### [Instructions for the task]
Reproduce nothing but the lines from the one containing "This screenshot has width=725, height=1568." to the end of the records below, each exactly as written.

### [Material for this exercise]
★ ★ ★ ★ ★ ★ ★
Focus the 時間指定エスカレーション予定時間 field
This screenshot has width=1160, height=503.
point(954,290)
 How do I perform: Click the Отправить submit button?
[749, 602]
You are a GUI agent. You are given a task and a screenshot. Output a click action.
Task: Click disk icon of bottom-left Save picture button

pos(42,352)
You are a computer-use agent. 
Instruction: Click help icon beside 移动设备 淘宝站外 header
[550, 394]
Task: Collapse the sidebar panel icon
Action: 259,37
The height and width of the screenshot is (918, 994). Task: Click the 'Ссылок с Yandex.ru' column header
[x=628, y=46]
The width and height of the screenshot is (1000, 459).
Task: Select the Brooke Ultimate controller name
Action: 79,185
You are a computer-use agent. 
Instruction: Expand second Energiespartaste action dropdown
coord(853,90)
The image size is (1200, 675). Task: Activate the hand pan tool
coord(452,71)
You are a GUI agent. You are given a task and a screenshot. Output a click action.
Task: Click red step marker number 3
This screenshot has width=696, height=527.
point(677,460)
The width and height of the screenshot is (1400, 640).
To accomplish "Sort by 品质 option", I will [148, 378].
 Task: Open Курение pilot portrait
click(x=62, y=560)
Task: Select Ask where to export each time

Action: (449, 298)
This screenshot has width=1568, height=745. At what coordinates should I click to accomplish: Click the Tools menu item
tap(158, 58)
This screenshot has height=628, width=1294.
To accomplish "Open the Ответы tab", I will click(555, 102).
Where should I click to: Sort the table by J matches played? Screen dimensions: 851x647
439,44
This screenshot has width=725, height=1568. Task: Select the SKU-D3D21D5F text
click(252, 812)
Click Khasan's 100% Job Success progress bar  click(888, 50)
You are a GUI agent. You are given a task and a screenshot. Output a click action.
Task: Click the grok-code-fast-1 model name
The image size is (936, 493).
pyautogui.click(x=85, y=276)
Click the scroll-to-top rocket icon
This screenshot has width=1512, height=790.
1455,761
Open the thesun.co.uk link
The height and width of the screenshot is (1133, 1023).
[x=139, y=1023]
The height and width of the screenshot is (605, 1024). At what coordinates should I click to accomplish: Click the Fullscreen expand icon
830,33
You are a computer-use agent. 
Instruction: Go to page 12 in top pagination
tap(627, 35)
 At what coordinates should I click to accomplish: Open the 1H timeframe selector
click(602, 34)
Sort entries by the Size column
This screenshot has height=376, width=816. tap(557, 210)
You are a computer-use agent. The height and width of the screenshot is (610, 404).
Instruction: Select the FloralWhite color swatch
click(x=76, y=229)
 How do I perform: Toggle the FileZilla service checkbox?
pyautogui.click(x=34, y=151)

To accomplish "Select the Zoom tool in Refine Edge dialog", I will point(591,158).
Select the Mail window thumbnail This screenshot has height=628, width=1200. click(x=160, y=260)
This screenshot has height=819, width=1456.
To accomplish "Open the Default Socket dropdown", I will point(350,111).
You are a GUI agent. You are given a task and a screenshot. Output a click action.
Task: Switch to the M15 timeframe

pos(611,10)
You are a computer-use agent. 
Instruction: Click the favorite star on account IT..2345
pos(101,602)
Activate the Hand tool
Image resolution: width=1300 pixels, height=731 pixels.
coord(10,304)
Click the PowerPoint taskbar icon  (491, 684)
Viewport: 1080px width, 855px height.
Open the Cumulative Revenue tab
★ ★ ★ ★ ★ ★ ★
### [Answer to the problem]
This screenshot has width=725, height=1568. Task: Select the SKU-D3D21D5F text
click(252, 812)
Click Khasan's 100% Job Success progress bar  click(888, 50)
You are a GUI agent. You are given a task and a screenshot. Output a click action.
Task: Click the grok-code-fast-1 model name
The image size is (936, 493).
pyautogui.click(x=85, y=276)
Click the scroll-to-top rocket icon
This screenshot has width=1512, height=790.
1455,761
Open the thesun.co.uk link
The height and width of the screenshot is (1133, 1023).
[x=139, y=1023]
The height and width of the screenshot is (605, 1024). At what coordinates should I click to accomplish: Click the Fullscreen expand icon
830,33
You are a computer-use agent. 
Instruction: Go to page 12 in top pagination
tap(627, 35)
 At what coordinates should I click to accomplish: Open the 1H timeframe selector
click(602, 34)
Sort entries by the Size column
This screenshot has height=376, width=816. tap(557, 210)
You are a computer-use agent. The height and width of the screenshot is (610, 404).
Instruction: Select the FloralWhite color swatch
click(x=76, y=229)
 How do I perform: Toggle the FileZilla service checkbox?
pyautogui.click(x=34, y=151)

To accomplish "Select the Zoom tool in Refine Edge dialog", I will point(591,158).
Select the Mail window thumbnail This screenshot has height=628, width=1200. click(x=160, y=260)
This screenshot has height=819, width=1456.
To accomplish "Open the Default Socket dropdown", I will point(350,111).
You are a GUI agent. You are given a task and a screenshot. Output a click action.
Task: Switch to the M15 timeframe

pos(611,10)
You are a computer-use agent. 
Instruction: Click the favorite star on account IT..2345
pos(101,602)
Activate the Hand tool
Image resolution: width=1300 pixels, height=731 pixels.
coord(10,304)
Click the PowerPoint taskbar icon  (491, 684)
Viewport: 1080px width, 855px height.
Open the Cumulative Revenue tab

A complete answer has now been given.